» Work to be completed:
Give the count of lines in the entries that include "icon", and write nothing besides it.

» Data under study:
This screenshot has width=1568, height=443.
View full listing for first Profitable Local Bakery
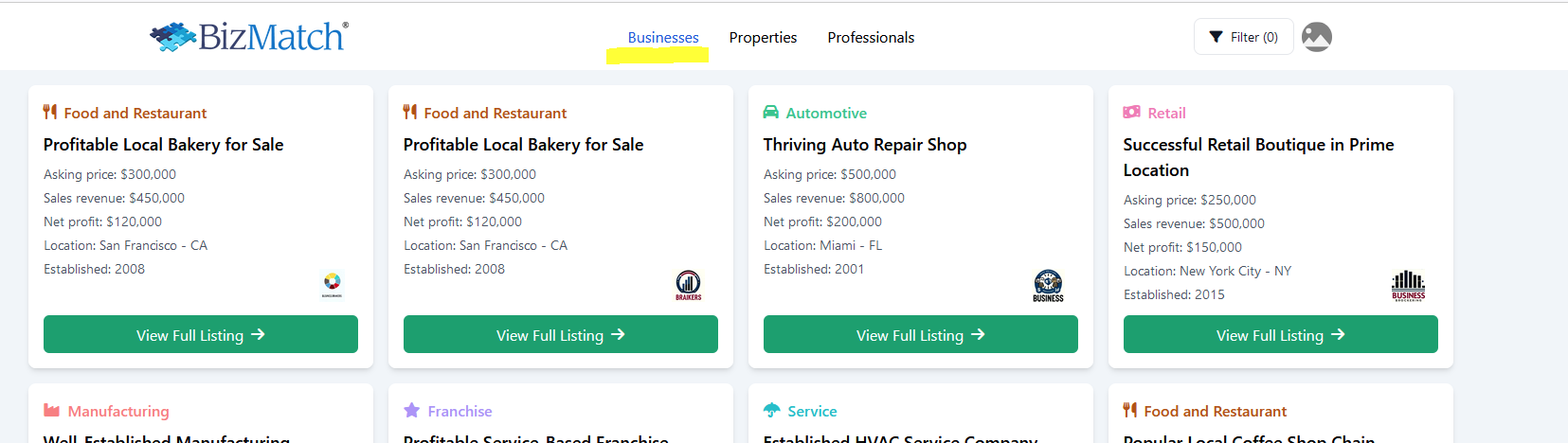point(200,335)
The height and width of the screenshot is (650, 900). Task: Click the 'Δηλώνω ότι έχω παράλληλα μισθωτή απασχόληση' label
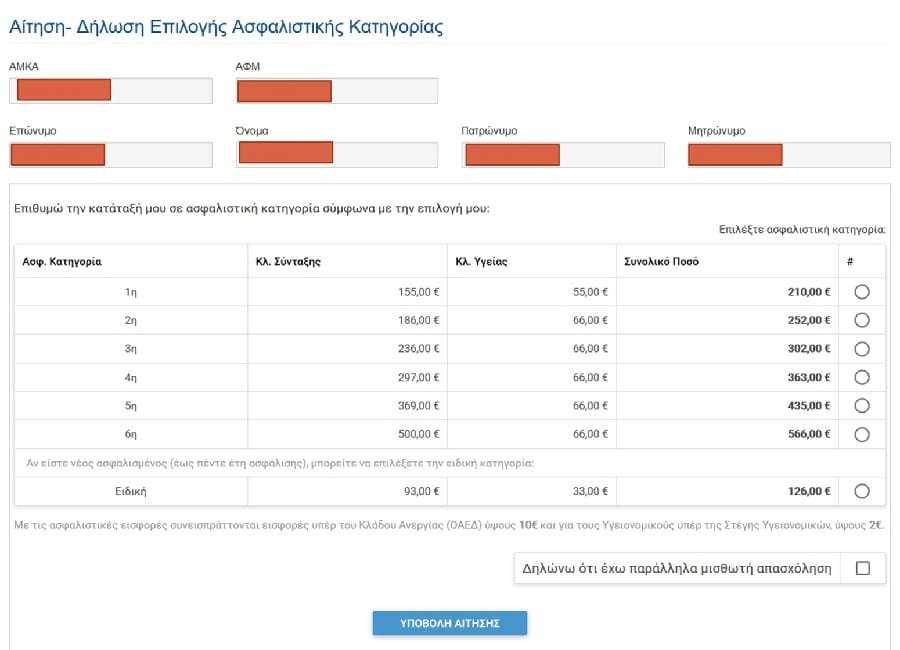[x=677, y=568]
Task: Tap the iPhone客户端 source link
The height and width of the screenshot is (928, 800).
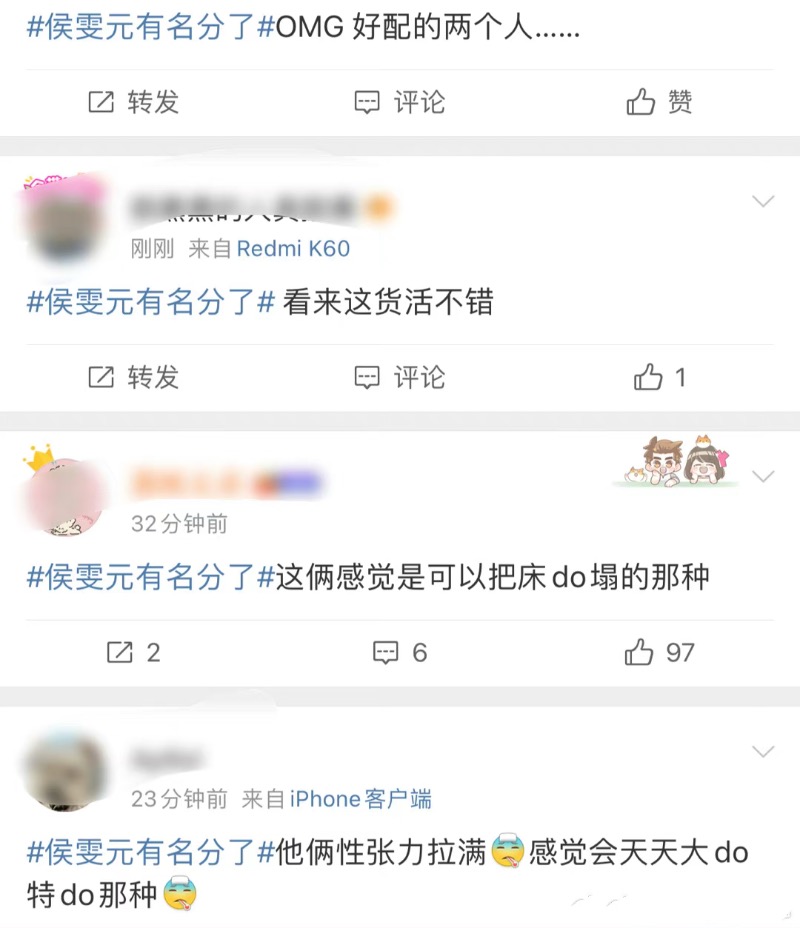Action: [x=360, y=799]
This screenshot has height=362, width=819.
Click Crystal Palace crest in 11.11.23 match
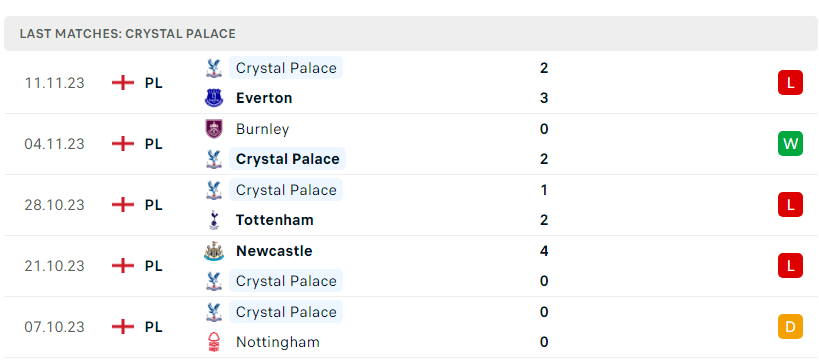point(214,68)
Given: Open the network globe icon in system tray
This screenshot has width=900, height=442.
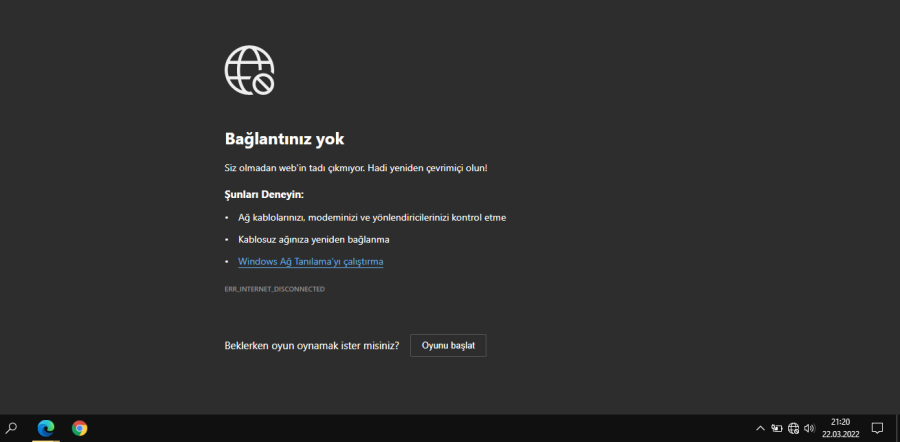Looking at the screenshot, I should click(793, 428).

* * *

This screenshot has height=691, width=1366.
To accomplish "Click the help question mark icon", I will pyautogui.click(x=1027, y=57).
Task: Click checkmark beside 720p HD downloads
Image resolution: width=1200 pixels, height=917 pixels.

» Written answer:
2